***** Records to use

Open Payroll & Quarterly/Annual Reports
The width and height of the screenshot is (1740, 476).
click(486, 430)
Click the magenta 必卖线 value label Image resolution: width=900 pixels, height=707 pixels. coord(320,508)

**********
***** Records to use

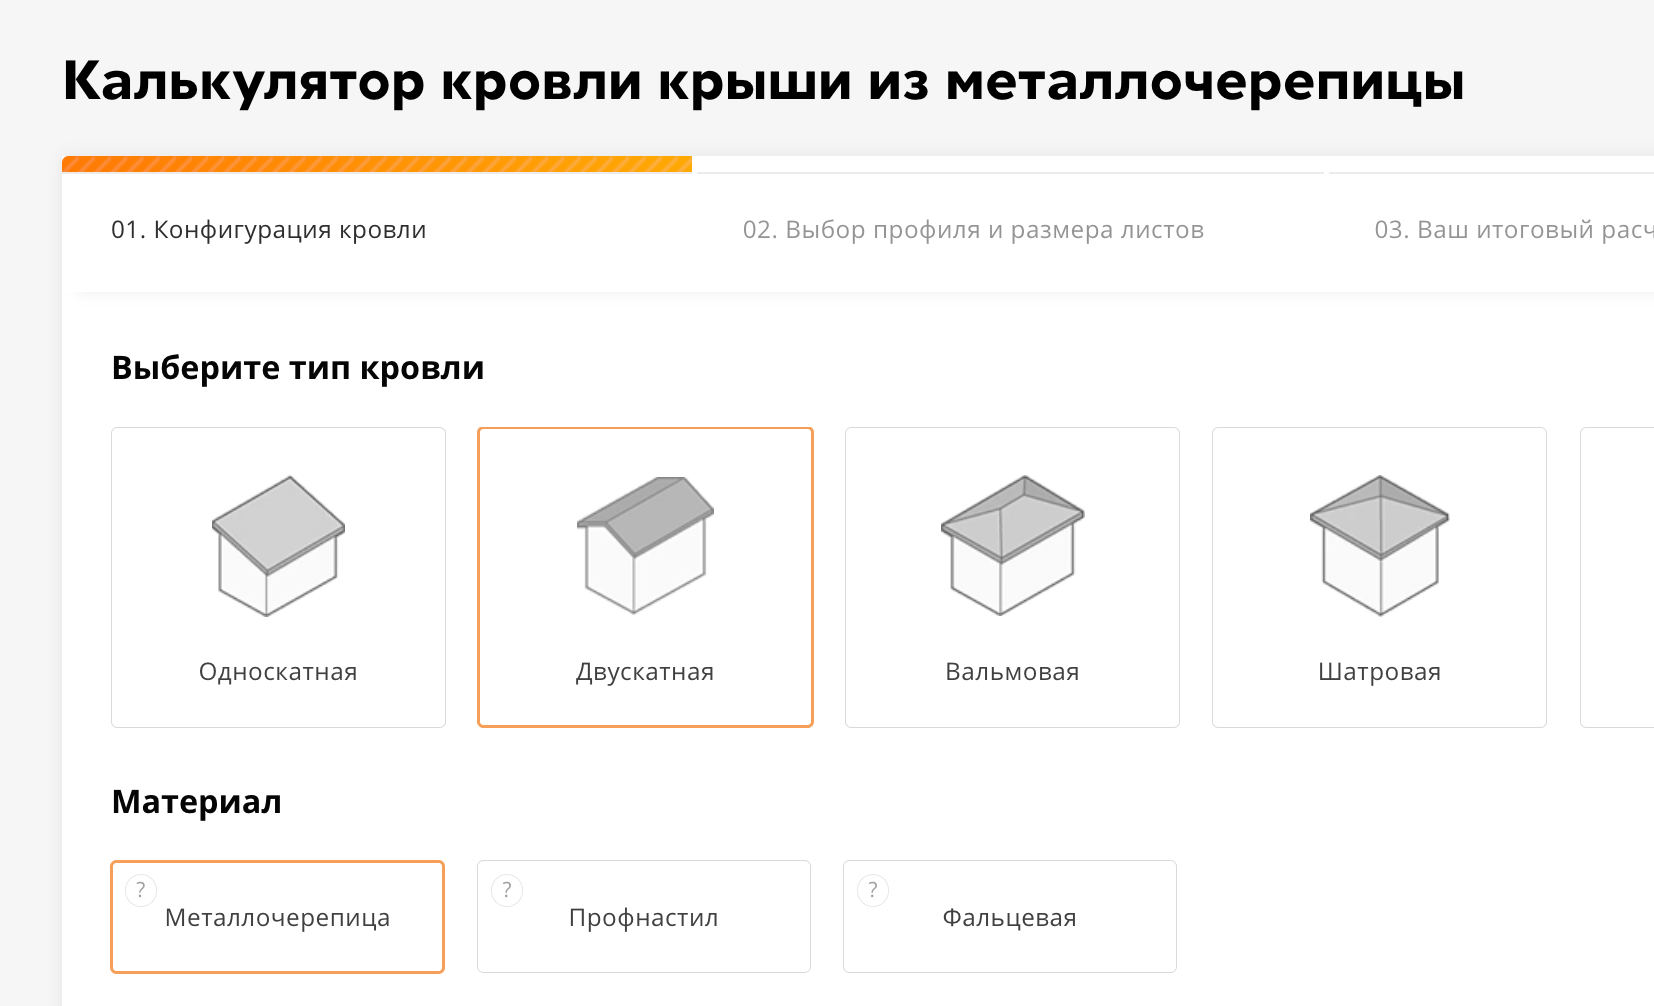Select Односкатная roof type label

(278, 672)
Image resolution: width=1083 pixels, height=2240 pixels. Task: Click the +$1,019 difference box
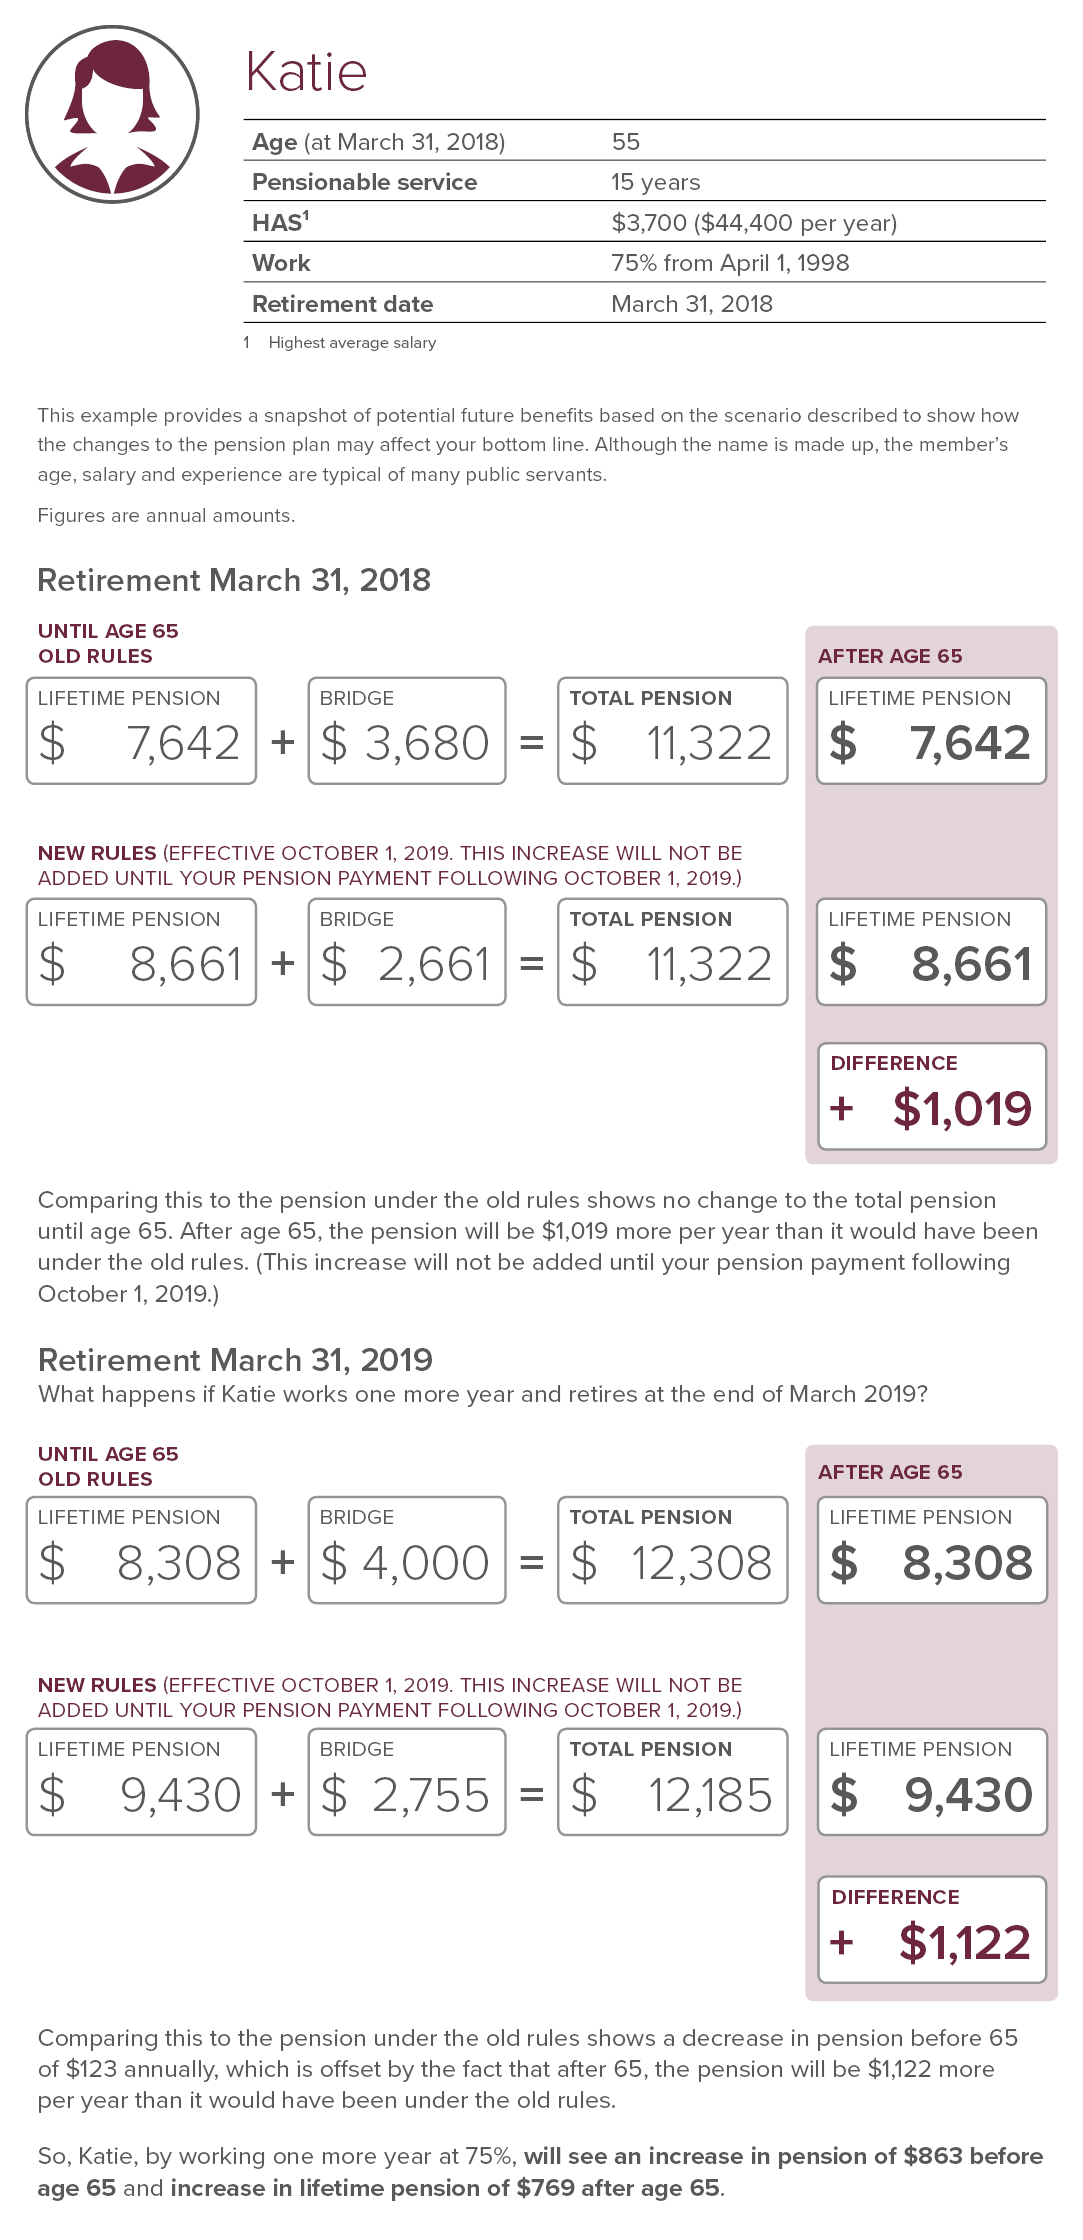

**********
***** Records to use

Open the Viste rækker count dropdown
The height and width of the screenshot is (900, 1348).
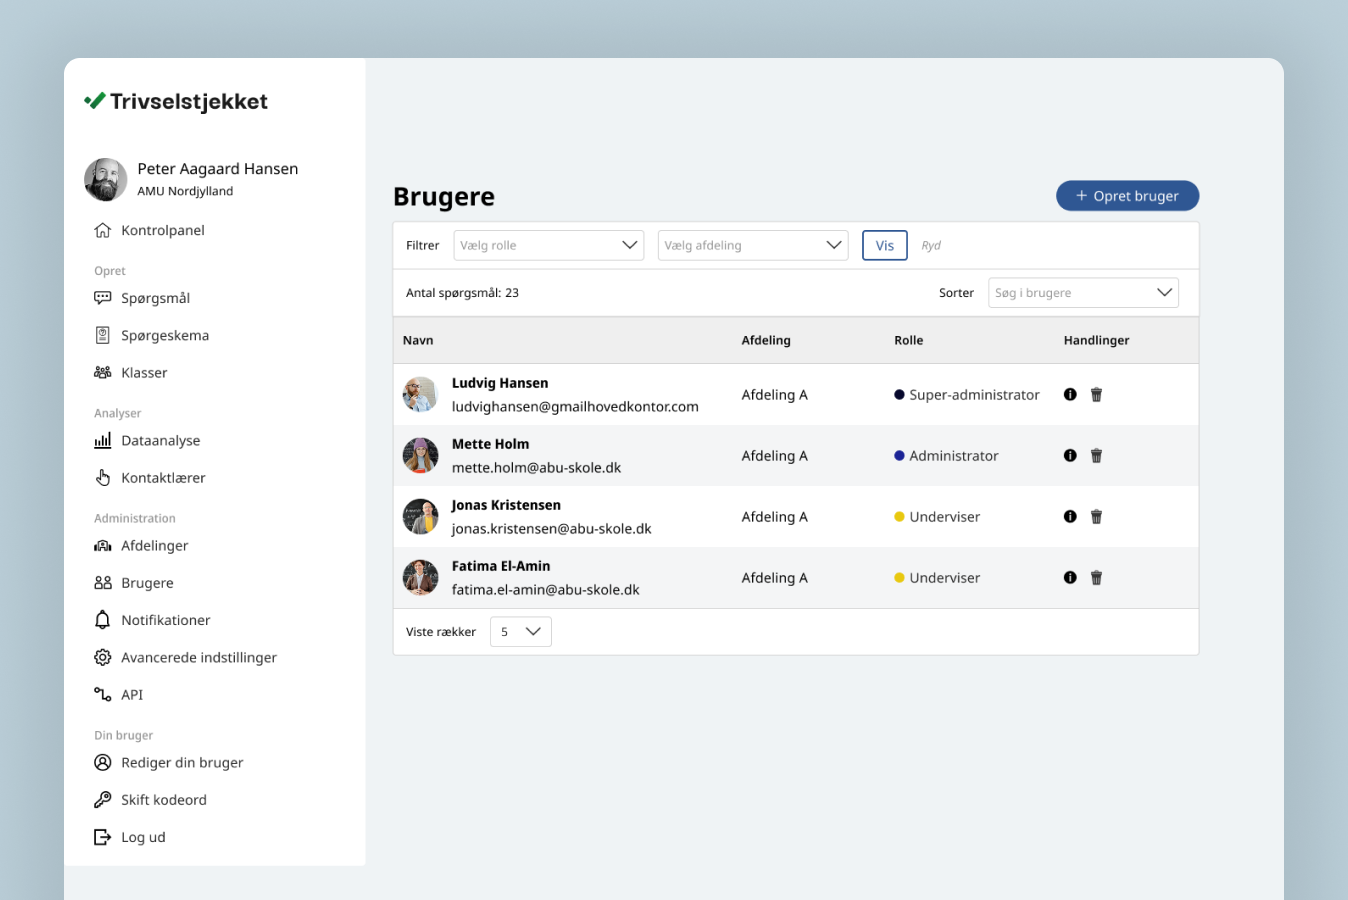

**********

Exercise. Using the entries above, output exactly the lines between the line holding "Open the Viste rækker count dropdown" and the line holding "The height and", end lines included, and nothing more.

Solution.
Open the Viste rækker count dropdown
The height and width of the screenshot is (900, 1348).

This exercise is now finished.